LE NAZISME C’EST COUTURE

Passez vous le mot fashionistas : être nazi c’est trendy ! La bien pensance et le conformisme sont aussi ploucs que le mot « hasbeen ». Marcher droit sur un podium avec mépris, dédain et bras tendus, c’est ça la mode et l’élégance ! Laissons aux pauvres et aux beaufs Kiabi, les doutes et l’altruisme…

Le nazisme et la mode, c’est vieux comme Lagerfeld ! Ce sont les fashion years de 34-45, à l’heure où Berlin était la capitale mondiale de la mode, qui vont ancrer durablement le racisme dans la mode. A l’époque, Hugo BoSS eut la bonne idée de passer un « partenariat » avec les nazis pour élaborer les uniformes des SS (1) qui ont tant inspiré le cinéma et les soirées cuirs de ma voisine.

Monsieur Dior, qui n’a pas vécu assez longtemps pour connaître les visions politiques post-modernes de Galliano, avait malgré tout la chance d’avoir une nièce toute aussi intéressante. C’est que Françoise (mademoiselle Dior) vouait un culte pour le national socialisme similaire à celui que je porte aux seins (2).
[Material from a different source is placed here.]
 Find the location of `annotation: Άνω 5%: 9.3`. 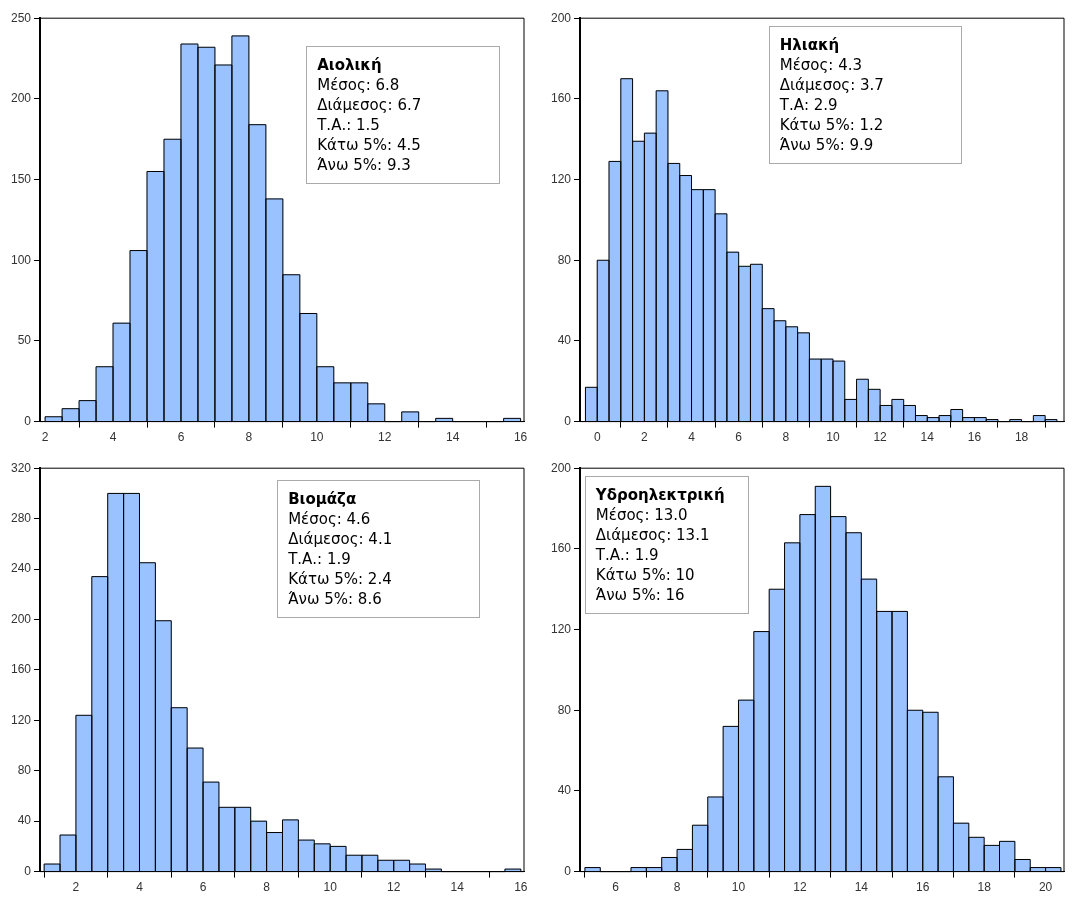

Mais comme dirait Le Forestier, on choisit pas sa famille.

Par contre, on choisit son designer ! Et un mégalomaniaque faussement provocateur n’est pas nécessairement le meilleur choix pour une maison de couture qui tendait autrefois à l’élégance (au temps de Françoise). La maison Dior aurait dû se méfier de la bêtise d’un homme qui a oublié qu’Hitler a aussi tué les gays. Il aura fallu attendre cette conversion au prêt à déporter (Moi, j’aime Bernard Mabille), et la collection Automne/Hitler (Jean Amadou aussi), pour que l’alcoolique pédant soit débarqué.

On regrettera, moi et ma femme, les effets collatéraux de l’affaire quand bien même tout n’était pas condamnable dans la déclaration de John. En effet, il suffit de se rendre une fois au bar la Perle pour s’apercevoir que les gens y sont vraiment moches…

http://www.youtube.com/watch?v=ylgOY5YF1HE&feature=player_embedded
(1) http://www.rue89.com/mon-oeil/hugo-boss-ne-devrait-pas-insister-sur-ses-deux-s

(2) http://www.youtube.com/watch?v=2fMNHQ9Vxng&feature=player_embedded

4 commentaires

  1. Le nouveau trend c’est aussi la minimisation: « Oh ben oui, c’est po bien c »quil a dit, mais le pauvre il etait bourre ». Moi bourree ca donne: « jv’eux m’faire Johnny Depp », « j’ai envie de tortellinis a la creme » et « et mais t’as super grossi toi! ». « J’aime Hitler/Pinochet/kadhaki » euh…non

  2. Un peu léger, on aurait attendu mieux de mégaconnard sur le fait et sur l’analyse.
    Nommer Karl n’apporte rien et comme dit ma coquillette, minimiser c’est peut-être trendy mais cela n’excuse en rien le phénomène.
    Galliano n’a pas d’excuse, quand on est bourré ça lève les inhibitions et ce qui sort (comme j’aime les tortellinis) n’est que la représentation d’un désir profond. Pour Galliano ce qui est sorti est assez proche de la gerbe.
    un dernier point :après l’antisémitisme, l’homophobie et le racisme voici émerger le bullying des moches, moche selon qui, selon quel critère?